Der angefochtene Bescheid des HZA enthält also keine rechtliche Regelung eines Einzelfalls im Sinne der Definition des Verwaltungsakts in § 118 AO 1977. In Frage käme nur eine Entscheidung über die steuermindernde Wirkung der für die betreffenden Wareneinfuhren zu zahlenden Einfuhrumsatzsteuer bei der Umsatzsteuerveranlagung der Klägerin. Daß das HZA eine solche Entscheidung nicht hat treffen wollen, ergibt sich schon daraus, daß das HZA für die Veranlagung der Klägerin zur Umsatzsteuer offensichtlich nicht zuständig war. Die Richtigkeit dieser Auffassung wird auch von der Beschwerdeentscheidung der Oberfinanzdirektion (OFD) bestätigt. Die OFD hat in der Begründung dieser Entscheidung ausdrücklich darauf hingewiesen, daß Ersatzbelege nicht rechtsbegründend seien, sondern ausschließlich als Nachweisunterlagen dienten und die Zollbehörde verpflichtet sei, neue Tatsachen durch die Ungültigerklärung der Nachweisunterlagen zu berücksichtigen. Überdies wäre die Ungültigerklärung des HZA auch dann nicht als ein Verwaltungsakt anzusehen, wenn das HZA (irrtümlich) der Ansicht gewesen wäre, es hätte einen Einzelfall in bezug auf die Klägerin geregelt. Denn dadurch allein kann eine Tatsachenmitteilung der Behörde nicht die Eigenschaft eines Verwaltungsakts erlangen.
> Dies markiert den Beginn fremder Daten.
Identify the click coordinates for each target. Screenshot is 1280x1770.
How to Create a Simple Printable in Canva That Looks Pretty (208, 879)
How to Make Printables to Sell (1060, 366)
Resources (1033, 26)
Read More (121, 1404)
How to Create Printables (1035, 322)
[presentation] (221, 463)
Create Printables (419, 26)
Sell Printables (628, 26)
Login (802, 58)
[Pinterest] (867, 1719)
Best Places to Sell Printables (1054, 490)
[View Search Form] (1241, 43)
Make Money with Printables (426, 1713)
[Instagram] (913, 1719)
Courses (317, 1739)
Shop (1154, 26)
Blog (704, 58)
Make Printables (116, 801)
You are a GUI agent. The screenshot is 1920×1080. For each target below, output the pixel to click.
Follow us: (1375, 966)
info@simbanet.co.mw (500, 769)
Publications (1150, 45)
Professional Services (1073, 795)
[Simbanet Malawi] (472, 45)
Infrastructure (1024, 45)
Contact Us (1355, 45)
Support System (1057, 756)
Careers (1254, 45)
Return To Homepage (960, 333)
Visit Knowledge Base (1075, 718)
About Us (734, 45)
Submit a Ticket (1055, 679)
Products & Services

Der Bescheid des HZA vom 23. Dezember 1977 ist auch nicht dadurch zum Verwaltungsakt geworden, daß er die Form eines solchen hat und mit einer Rechtsbehelfsbelehrung versehen ist. Das kann darauf zurückzuführen sein, daß dieser Bescheid in seinem ersten, von der Klägerin nicht angegriffenen Teil (Aufhebung des ursprünglichen gegen die Klägerin erlassenen Steuerbescheides) in der Tat ein Verwaltungsakt ist. Überdies kann die äußere Form allein einer Auslassung der Verwaltung nicht die Eigenschaft eines Verwaltungsakts verleihen, wenn sie die Voraussetzungen des § 118 AO 1977 nicht erfüllt (vgl. auch Eyermann/Fröhler, Verwaltungsgerichtsordnung, Kommentar, 8. Aufl., § 42 Anm. 11 a Abs. 2, mit Hinweisen auf die Rechtsprechung). Auch die Rechtsbehelfsbelehrung des FA vermag trotz des Umstandes, daß sie sich offenbar nur auf den Teil des Bescheides bezieht, der die "Ungültigkeitserklärung" enthält, dem Bescheid nicht die Eigenschaft eines Verwaltungsakts zu verleihen (vgl. auch die ständige BFH-Rechtsprechung, wonach eine unrichtige Rechtsmittelbelehrung nicht zur Folge haben kann, daß ein unzulässiges Rechtsmittel als zulässig zu behandeln ist, z. B. Urteil vom 3. September 1964 II 106/64, Höchstrichterliche Finanzrechtsprechung - HFR - 1965, 73). Schließlich ist der angegriffene Bescheid auch nicht durch die Beschwerdeentscheidung der OFD zum Verwaltungsakt geworden. Gegenstand einer Anfechtungsklage ist der ursprüngliche Verwaltungsakt in der Gestalt, die er durch die Rechtsbehelfsentscheidung gefunden hat (§ 44 Abs. 2 FGO). Die Beschwerdeentscheidung der OFD hat aber den Bescheid des HZA inhaltlich nicht verändert.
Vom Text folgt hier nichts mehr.